国の調査が入るのは主に上層の遺跡の辺りで、常にどこかしら調査しているのだけれど、何しろ浮遊島が広くて大きい。ある程度の期間で調査場所が変更されるので、その時の調査場所でなければ特別な立ち入り制限もされていない。拾得物の扱いに関しても、一定の自由が認められていた。
何かしら持って帰りたいものを見つけた場合は、その発見場所を記録して国の調査団に申請に行く。そこで物品を確認してもらい、持ち出して良いと許可が出た場合はもらって帰ることができる仕組みになっていた。

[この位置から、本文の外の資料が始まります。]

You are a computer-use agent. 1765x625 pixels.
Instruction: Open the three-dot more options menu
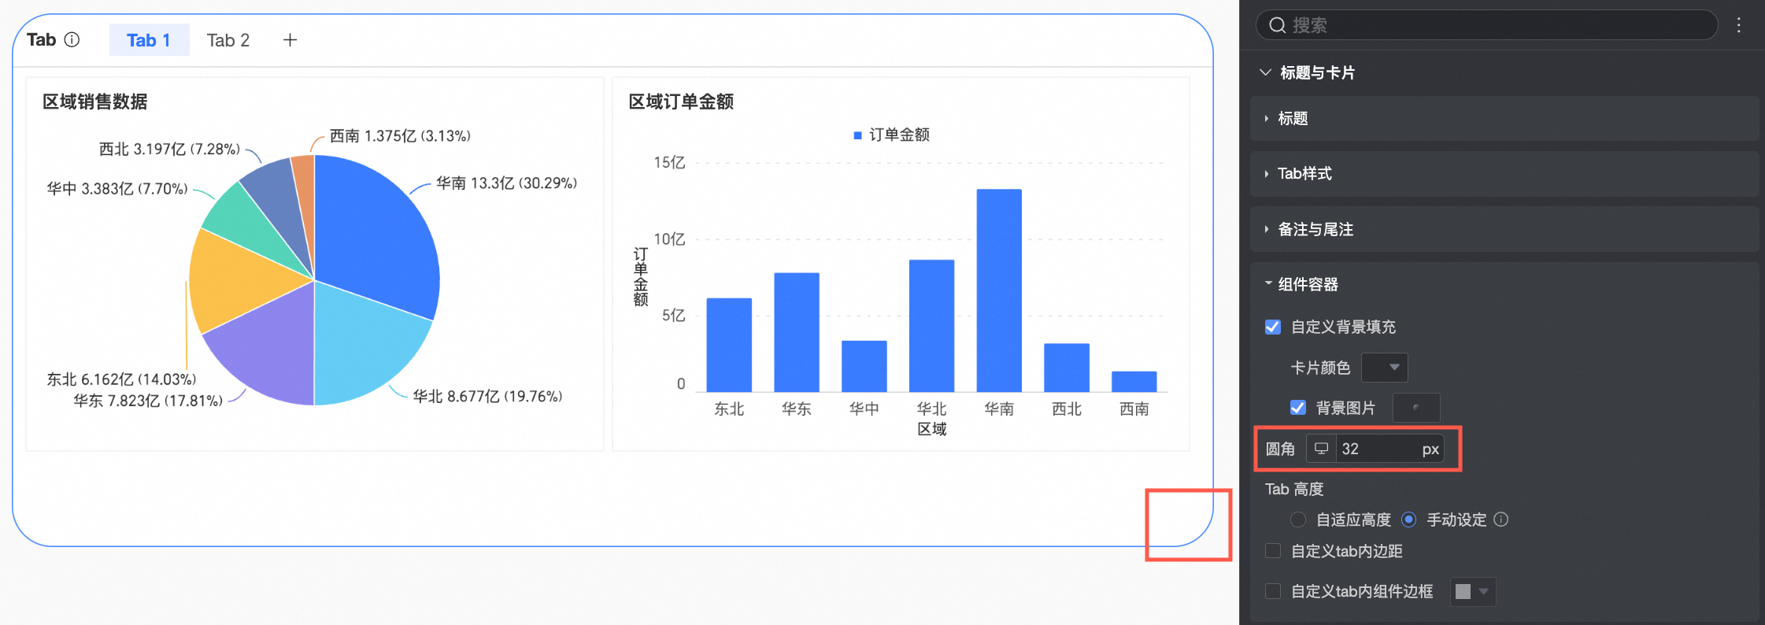1738,25
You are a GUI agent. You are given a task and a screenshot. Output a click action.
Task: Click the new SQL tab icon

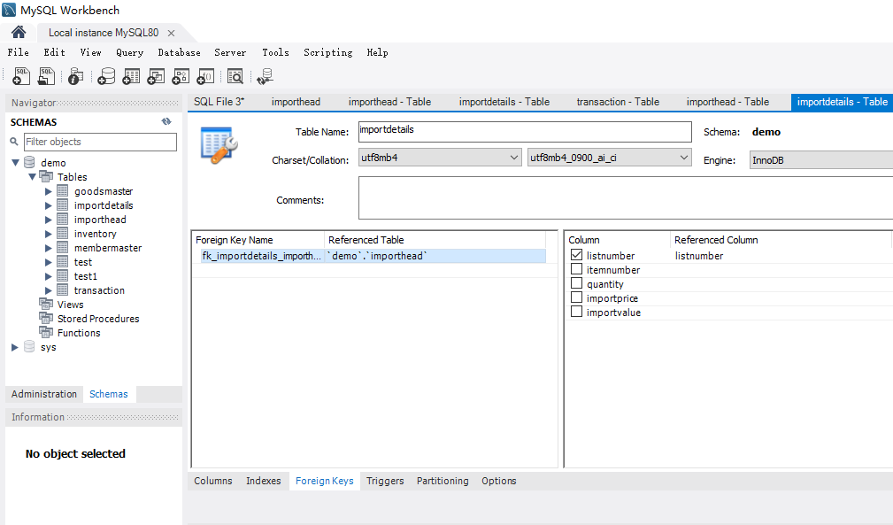(x=21, y=77)
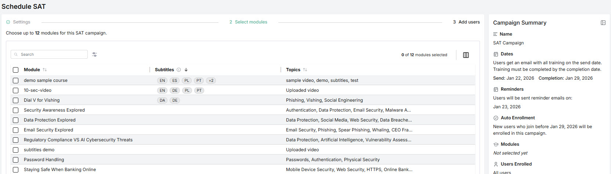Click the Security Awareness Explored module name
Screen dimensions: 611x174
54,110
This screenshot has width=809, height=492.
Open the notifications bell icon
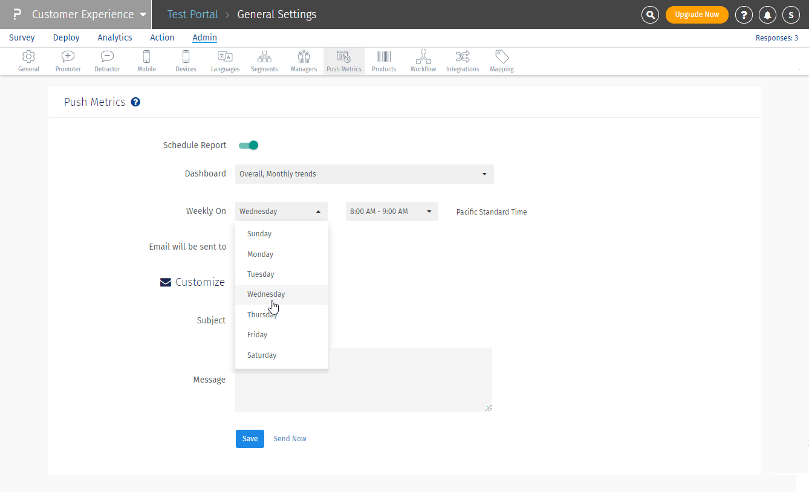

持ち出し禁止や回収が命じられるのは、主に浮遊島の歴史や風俗の分析の参考になりそうなものとか、新しい発見に繋がりそうなものなので、基本的に魔石や武具は制限を受けない。それで浮遊島とミスリル採掘がイコールで結ばれるようになったという訳なのだった。
ただし、国が継続的に調査を続けている遺跡であることに変わりはない。意図的に大きく遺跡を損壊させるような問題を起こすと、罪に問われて罰金の支払いが命じられることもある。私たちが気にしなければいけないのは、むしろそちらだ。
「浮遊島で魔物に遭う頻度って、どれくらいなんですか?」
「そう高くはねえと聞いてるな。国の調査団は魔物除けの結界を張って仕事をしてるから、どうしたってそれ以外の場所に被害が流れがちになる。その分だけ、割を食わされることにゃなるが」
「調査中の安全確保は必須ですものねえ」
今はまだのんびりと喋りながら、都市遺跡へと続く道をテクテクと進む。
グリフォン便の発着場や宿屋のある辺りは島の外縁に位置し、遺跡に向かうには少し歩かなければならない。かつての街道跡と思われる平坦な道を十数分も行けば、今はもう大部分が朽ちている高い隔壁が見えてくる。街をぐるりと囲う壁と道がぶつかる場所には大きな門が設けられているものの、既に扉は跡形もなく、出入りし放題になっていた。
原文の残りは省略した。